Dans les données, recopiez le passage allant de la ligne contenant "Where should I click to: Click price" jusqu'à celle contenant "[x=367, y=404]" incluse, en remplaçant "Instruction" par "Directive" et en laissant tout le reste intact.

══ Données à traiter ══

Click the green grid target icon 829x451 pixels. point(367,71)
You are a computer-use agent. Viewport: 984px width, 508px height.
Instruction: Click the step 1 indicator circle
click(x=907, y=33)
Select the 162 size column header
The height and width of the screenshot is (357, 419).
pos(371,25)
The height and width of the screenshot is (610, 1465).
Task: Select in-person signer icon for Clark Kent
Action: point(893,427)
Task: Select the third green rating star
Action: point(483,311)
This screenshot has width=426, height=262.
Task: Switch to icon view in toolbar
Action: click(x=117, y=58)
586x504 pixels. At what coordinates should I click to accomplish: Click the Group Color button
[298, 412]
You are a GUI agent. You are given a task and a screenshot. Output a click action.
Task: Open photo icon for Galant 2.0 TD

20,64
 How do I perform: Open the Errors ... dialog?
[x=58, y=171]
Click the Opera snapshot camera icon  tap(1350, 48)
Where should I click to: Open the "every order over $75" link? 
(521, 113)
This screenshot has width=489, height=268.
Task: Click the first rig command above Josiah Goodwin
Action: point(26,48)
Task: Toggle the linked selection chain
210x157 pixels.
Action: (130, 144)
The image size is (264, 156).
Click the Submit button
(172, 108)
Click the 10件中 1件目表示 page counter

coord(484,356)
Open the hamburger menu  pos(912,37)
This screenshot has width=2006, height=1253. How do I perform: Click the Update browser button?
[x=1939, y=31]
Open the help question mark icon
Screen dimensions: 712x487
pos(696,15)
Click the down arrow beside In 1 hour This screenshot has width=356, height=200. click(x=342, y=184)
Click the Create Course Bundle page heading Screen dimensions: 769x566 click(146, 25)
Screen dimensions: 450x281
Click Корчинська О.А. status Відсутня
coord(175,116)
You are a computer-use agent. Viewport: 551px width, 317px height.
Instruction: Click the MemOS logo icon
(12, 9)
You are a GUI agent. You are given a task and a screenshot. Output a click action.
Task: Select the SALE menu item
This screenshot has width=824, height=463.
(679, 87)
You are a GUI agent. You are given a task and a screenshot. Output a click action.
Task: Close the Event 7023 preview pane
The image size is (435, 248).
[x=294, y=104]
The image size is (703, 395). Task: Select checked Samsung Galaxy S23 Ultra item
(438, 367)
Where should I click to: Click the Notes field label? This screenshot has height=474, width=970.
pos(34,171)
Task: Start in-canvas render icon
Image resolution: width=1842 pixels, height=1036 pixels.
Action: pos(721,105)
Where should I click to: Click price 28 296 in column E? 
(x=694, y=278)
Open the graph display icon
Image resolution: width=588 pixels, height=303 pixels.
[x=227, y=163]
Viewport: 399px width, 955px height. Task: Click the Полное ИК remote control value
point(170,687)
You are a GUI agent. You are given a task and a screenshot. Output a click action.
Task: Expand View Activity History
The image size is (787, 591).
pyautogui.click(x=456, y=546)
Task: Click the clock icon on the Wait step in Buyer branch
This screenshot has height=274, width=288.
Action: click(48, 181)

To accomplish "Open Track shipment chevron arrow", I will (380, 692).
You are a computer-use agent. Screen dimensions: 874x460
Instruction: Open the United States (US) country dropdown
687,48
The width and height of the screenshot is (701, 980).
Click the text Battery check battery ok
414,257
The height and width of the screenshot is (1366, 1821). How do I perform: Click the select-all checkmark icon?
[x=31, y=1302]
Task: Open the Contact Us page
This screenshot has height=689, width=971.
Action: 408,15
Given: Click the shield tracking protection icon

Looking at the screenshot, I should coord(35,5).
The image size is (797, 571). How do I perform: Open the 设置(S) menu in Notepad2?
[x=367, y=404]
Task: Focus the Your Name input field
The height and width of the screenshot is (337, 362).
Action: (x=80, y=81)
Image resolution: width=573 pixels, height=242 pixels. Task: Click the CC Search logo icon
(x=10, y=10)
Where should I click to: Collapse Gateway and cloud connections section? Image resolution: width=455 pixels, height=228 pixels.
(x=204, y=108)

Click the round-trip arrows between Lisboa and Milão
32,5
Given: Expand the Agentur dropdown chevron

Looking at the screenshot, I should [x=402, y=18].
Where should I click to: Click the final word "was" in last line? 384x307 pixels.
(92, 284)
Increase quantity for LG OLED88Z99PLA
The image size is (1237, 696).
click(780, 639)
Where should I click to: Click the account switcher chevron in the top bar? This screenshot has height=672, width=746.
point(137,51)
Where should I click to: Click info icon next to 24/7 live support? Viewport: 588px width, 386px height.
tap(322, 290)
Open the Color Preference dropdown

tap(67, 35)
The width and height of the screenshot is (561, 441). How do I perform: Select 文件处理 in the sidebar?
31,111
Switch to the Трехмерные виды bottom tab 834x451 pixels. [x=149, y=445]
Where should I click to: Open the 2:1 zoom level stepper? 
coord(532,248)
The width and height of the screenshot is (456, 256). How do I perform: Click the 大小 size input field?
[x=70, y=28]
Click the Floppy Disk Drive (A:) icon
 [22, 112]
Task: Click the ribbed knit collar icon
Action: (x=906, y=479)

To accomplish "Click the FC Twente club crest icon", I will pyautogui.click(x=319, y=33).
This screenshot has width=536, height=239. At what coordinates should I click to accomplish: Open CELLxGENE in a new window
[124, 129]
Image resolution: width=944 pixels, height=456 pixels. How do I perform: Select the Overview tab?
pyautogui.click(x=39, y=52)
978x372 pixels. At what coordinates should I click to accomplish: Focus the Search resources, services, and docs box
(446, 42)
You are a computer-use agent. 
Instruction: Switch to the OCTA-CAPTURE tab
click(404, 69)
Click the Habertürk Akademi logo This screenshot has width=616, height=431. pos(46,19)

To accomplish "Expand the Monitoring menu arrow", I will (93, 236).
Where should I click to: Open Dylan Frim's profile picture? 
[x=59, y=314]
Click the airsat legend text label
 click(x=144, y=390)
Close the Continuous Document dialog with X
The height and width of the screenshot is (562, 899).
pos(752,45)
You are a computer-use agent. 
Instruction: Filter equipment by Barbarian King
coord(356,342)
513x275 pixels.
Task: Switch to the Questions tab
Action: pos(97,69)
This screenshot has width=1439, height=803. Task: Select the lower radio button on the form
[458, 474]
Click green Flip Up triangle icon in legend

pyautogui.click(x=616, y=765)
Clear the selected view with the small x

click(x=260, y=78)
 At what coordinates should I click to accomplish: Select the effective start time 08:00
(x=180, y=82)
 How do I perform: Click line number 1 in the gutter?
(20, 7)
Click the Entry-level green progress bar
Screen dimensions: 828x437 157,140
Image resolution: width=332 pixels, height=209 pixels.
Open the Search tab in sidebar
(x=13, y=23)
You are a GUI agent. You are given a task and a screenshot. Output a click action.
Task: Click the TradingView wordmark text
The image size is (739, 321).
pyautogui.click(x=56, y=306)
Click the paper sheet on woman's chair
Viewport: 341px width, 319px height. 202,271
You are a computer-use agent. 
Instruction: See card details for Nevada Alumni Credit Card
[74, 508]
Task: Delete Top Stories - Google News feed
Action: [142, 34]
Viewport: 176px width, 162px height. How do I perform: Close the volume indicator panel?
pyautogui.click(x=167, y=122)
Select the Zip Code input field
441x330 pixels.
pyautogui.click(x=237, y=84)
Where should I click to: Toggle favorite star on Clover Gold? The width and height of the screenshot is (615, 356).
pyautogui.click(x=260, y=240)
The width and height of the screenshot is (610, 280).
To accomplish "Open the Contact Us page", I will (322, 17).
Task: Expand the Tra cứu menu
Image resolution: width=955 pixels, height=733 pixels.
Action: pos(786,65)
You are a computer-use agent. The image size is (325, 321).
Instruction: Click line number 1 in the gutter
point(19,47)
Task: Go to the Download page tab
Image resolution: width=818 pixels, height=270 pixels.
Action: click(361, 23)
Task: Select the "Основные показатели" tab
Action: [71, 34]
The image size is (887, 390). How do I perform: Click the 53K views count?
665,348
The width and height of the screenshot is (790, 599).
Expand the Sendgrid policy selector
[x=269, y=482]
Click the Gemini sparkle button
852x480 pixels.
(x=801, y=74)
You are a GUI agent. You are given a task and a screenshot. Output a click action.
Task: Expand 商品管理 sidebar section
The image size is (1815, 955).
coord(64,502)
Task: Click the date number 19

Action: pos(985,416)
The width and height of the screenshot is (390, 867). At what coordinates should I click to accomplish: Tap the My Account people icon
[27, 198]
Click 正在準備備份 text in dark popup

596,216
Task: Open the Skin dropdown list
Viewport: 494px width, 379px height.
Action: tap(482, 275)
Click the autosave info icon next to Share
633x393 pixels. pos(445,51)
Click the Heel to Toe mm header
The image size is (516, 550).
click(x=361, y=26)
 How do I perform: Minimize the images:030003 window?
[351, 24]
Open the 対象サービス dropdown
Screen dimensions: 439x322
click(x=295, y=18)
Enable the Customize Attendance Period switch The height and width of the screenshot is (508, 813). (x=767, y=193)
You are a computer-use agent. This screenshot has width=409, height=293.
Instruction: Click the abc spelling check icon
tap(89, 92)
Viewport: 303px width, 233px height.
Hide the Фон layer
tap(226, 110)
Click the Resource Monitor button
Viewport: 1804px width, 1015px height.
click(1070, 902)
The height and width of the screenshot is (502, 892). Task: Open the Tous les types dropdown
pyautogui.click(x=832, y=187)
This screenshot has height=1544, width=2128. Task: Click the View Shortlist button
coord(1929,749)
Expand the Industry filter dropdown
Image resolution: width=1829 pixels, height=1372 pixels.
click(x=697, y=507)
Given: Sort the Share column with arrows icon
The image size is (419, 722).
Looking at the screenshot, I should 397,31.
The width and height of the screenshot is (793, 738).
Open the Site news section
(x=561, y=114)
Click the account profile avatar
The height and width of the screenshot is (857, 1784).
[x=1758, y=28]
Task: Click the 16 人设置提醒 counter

═══

### Solution du problème
Where should I click to: Click price 28 296 in column E? 
(x=694, y=278)
Open the graph display icon
Image resolution: width=588 pixels, height=303 pixels.
[x=227, y=163]
Viewport: 399px width, 955px height. Task: Click the Полное ИК remote control value
point(170,687)
You are a GUI agent. You are given a task and a screenshot. Output a click action.
Task: Expand View Activity History
The image size is (787, 591).
pyautogui.click(x=456, y=546)
Task: Click the clock icon on the Wait step in Buyer branch
This screenshot has height=274, width=288.
Action: click(48, 181)

To accomplish "Open Track shipment chevron arrow", I will (380, 692).
You are a computer-use agent. Screen dimensions: 874x460
Directive: Open the United States (US) country dropdown
687,48
The width and height of the screenshot is (701, 980).
Click the text Battery check battery ok
414,257
The height and width of the screenshot is (1366, 1821). How do I perform: Click the select-all checkmark icon?
[x=31, y=1302]
Task: Open the Contact Us page
This screenshot has height=689, width=971.
Action: 408,15
Given: Click the shield tracking protection icon

Looking at the screenshot, I should coord(35,5).
The image size is (797, 571). How do I perform: Open the 设置(S) menu in Notepad2?
[x=367, y=404]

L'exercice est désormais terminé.